Quando o planeta já não mais podia suportar a humanidade, uma luz brilhou no horizonte e subiu aos céus.

quinta-feira, 2 de abril de 2009

36. Escombros e Gelo

Os escravizadores deviam estar nos observando desde o dia anterior. Sabiam que nossos veículos não eram os adequados para andar sobre montanhas de neve, e que isso nos forçaria a ficar na estrada. Mas, depois de uma tempestade de neve, mesmo as estradas ficavam intransitáveis a veículos comuns sem esquis, e essa era a maior vantagem deles. Veículos com limpadores de neve constantemente mantinham as estradas livres de neve, mas podia levar dias até que um desses percorresse aquele caminho e a deixasse limpa, até que a próxima tempestade a inutilizasse novamente. Nossos carros tinham correntes em volta dos pneus, mas a neve fofa era intransponível para eles.

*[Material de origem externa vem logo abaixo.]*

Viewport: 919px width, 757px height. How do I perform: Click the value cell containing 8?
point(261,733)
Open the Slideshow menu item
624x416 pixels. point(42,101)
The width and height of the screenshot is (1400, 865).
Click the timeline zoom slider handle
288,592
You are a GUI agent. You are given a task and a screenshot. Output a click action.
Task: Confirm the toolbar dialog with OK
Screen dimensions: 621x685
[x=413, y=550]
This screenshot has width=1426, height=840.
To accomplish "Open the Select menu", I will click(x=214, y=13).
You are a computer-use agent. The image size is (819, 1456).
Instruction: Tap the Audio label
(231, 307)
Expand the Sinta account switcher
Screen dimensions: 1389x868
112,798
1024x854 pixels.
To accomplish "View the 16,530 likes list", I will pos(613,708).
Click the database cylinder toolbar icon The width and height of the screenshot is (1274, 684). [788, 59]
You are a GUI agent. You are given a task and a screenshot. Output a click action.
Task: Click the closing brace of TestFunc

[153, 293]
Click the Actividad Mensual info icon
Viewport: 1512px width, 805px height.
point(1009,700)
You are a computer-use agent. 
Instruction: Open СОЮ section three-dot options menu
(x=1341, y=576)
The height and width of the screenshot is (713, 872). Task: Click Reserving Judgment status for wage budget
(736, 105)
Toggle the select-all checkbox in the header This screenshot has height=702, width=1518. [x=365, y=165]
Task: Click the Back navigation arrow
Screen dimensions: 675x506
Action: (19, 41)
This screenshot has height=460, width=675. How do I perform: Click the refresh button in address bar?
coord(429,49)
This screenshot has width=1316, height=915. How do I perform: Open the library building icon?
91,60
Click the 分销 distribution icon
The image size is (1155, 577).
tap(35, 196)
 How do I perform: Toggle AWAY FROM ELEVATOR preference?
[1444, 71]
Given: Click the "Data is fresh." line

Eu mal sabia dirigir em uma rua limpa e sem obstáculos, quanto mais em uma estrada cheia de neve e gelo, mas mesmo assim só pensava em pisar fundo no acelerador e sair dali. Levei poucos segundos para arrancar com o carro depois que Anne e eu entramos. Thompson ainda corria colina abaixo e praticamente se jogou porta adentro quando passamos por ele ainda acelerando. Eu estava me esforçando ao máximo para manter o carro na estrada, mas Thompson segurou o volante com uma das mãos e girou-o com força, fazendo o carro sair da estrada e subir o pequeno barranco de entulhos e terra que havia do lado.

-Mas que porra é essa que você tá fazendo? -Berrei de imediato, tentando fazer o carro voltar para a estrada. Mas Thompson segurava o volante firmemente, e falou com força, mas sem gritar:

-A neve se acumulou na estrada e está fofa. Aqui há mais gelo e detritos, onde as correntes podem conseguir apoio para não deixar os pneus girarem em falso. -Em principio não acreditei, mas logo estávamos andando mais rapidamente, ainda que com muitos trancos e solavancos. -Não acelere tanto, e reduza uma marcha. O motor precisa de mais força que velocidade, por enquanto.

Certo, certo! -Meu coração estava disparado, tentando abrir um buraco em meu peito para fugir. E quando eu pensava que não poderia haver mais descargas de adrenalina em meu sangue, Anne gritou ainda mais alto do que já vinha gritando enquanto fugíamos.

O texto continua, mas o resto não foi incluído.